What you should do: From the listing that follows, reproduce only the lines from the one holding "The height and" through the one holding "You are a computer-use", both included, with no pictures.
----------
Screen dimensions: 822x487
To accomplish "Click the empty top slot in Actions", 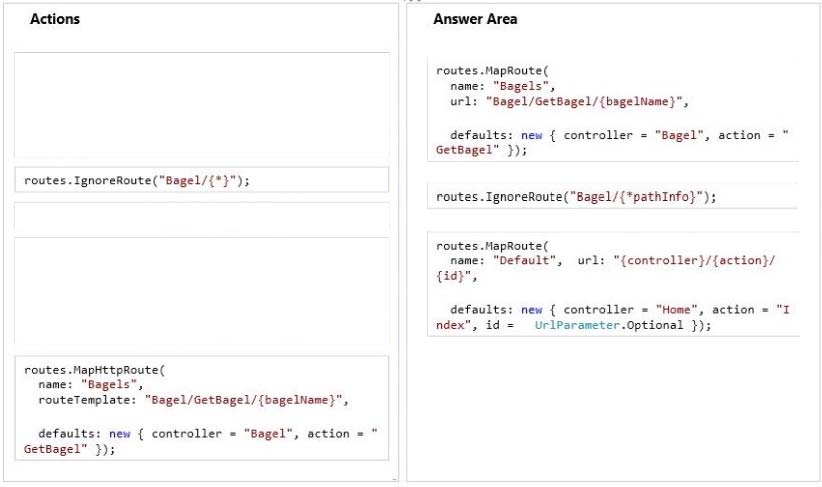I will [x=202, y=105].
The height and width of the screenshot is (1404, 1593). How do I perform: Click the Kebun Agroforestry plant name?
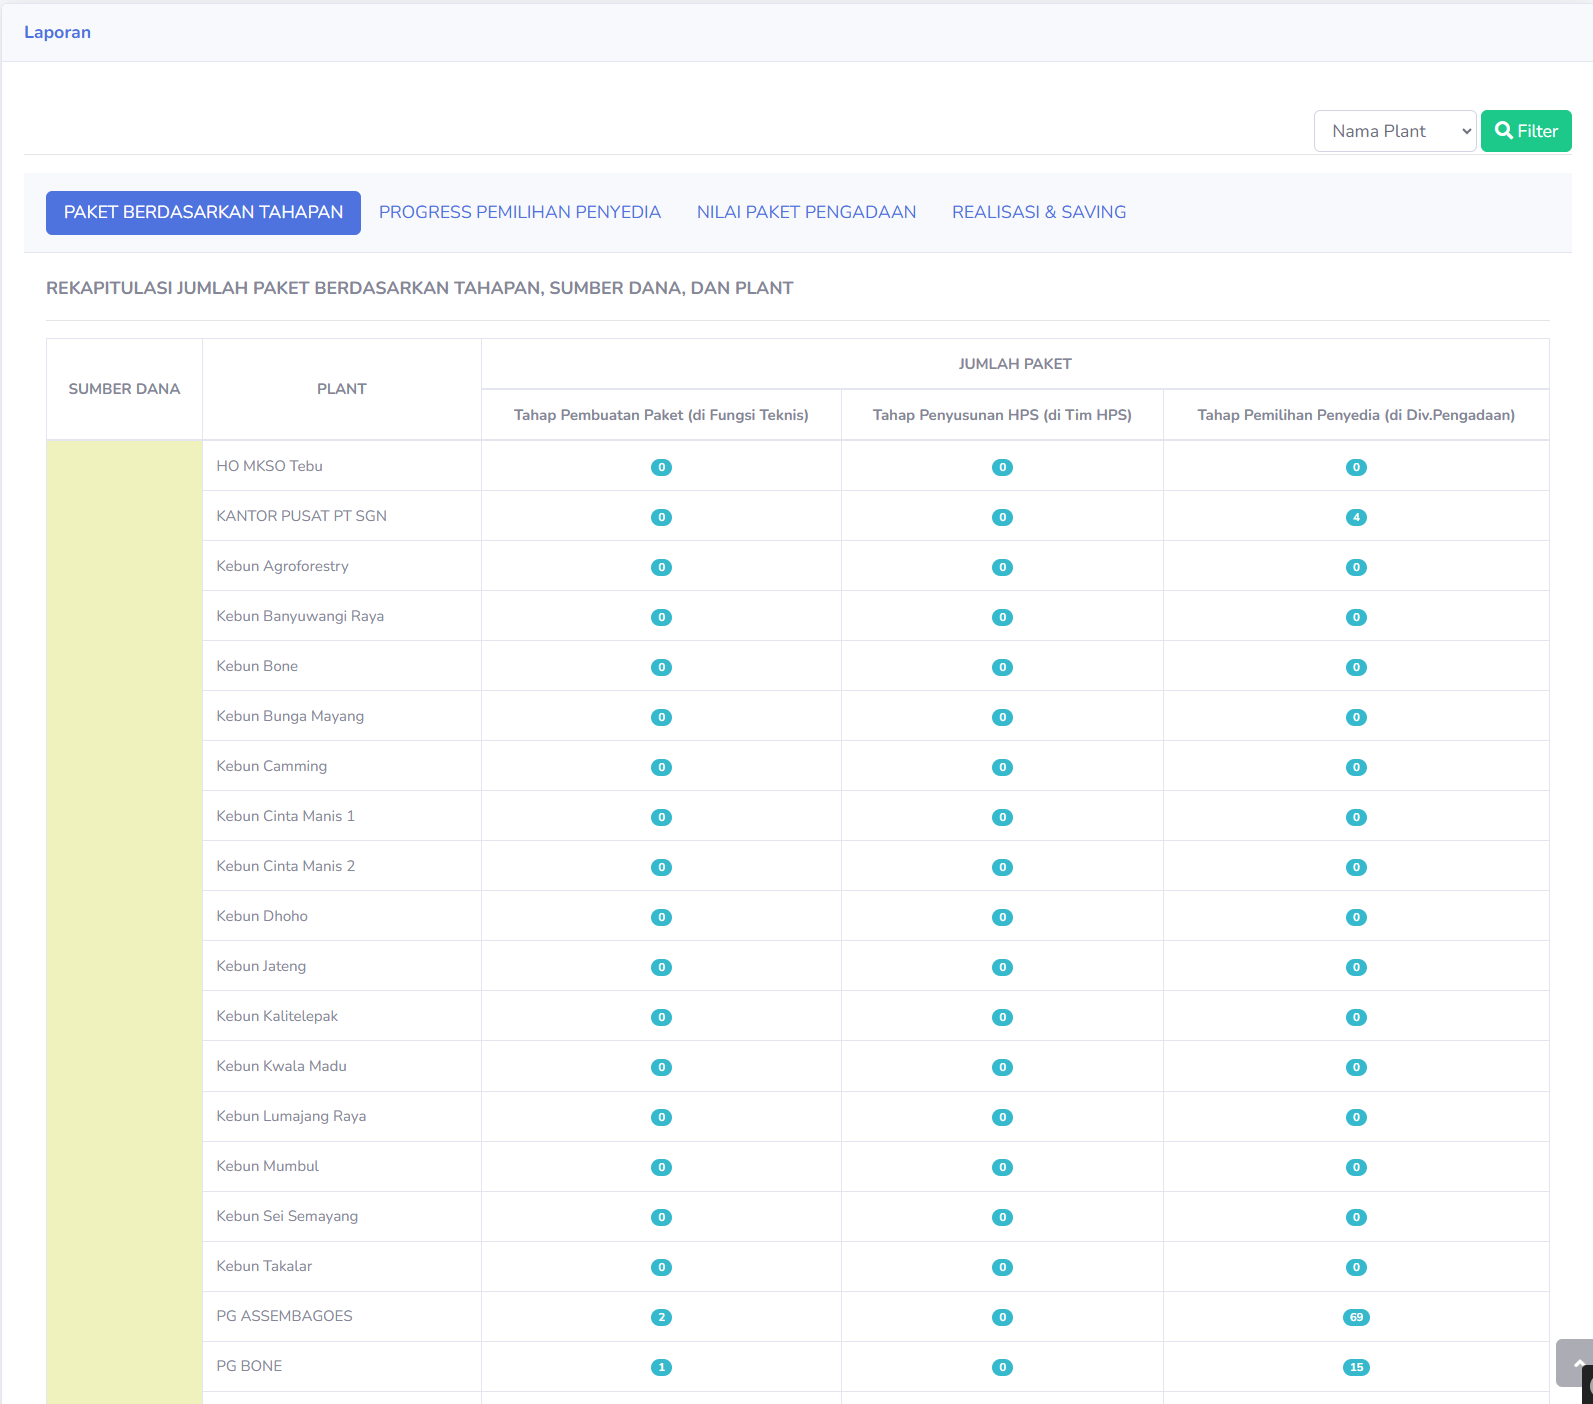(x=282, y=566)
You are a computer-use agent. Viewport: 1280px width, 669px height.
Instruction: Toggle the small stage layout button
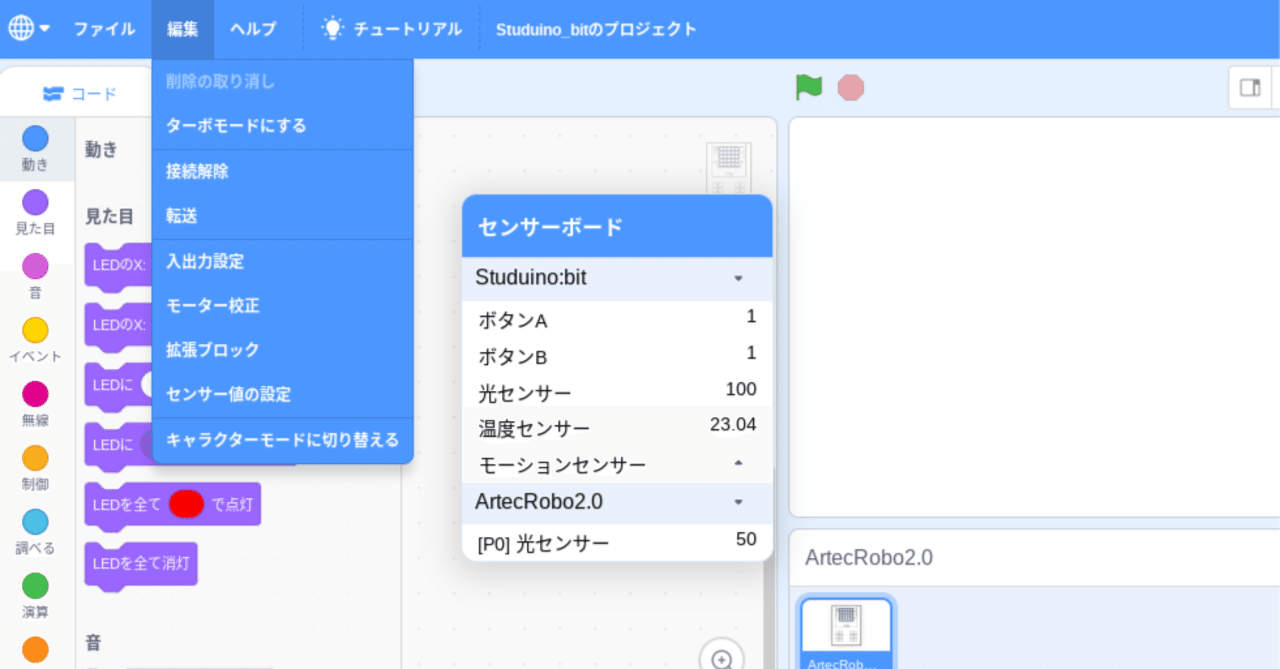tap(1250, 88)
----------
Answer section:
The height and width of the screenshot is (1404, 1593). How do I perform: Click the Kebun Agroforestry plant name?
(x=282, y=566)
You are a computer-use agent. Viewport: 1280px width, 669px height.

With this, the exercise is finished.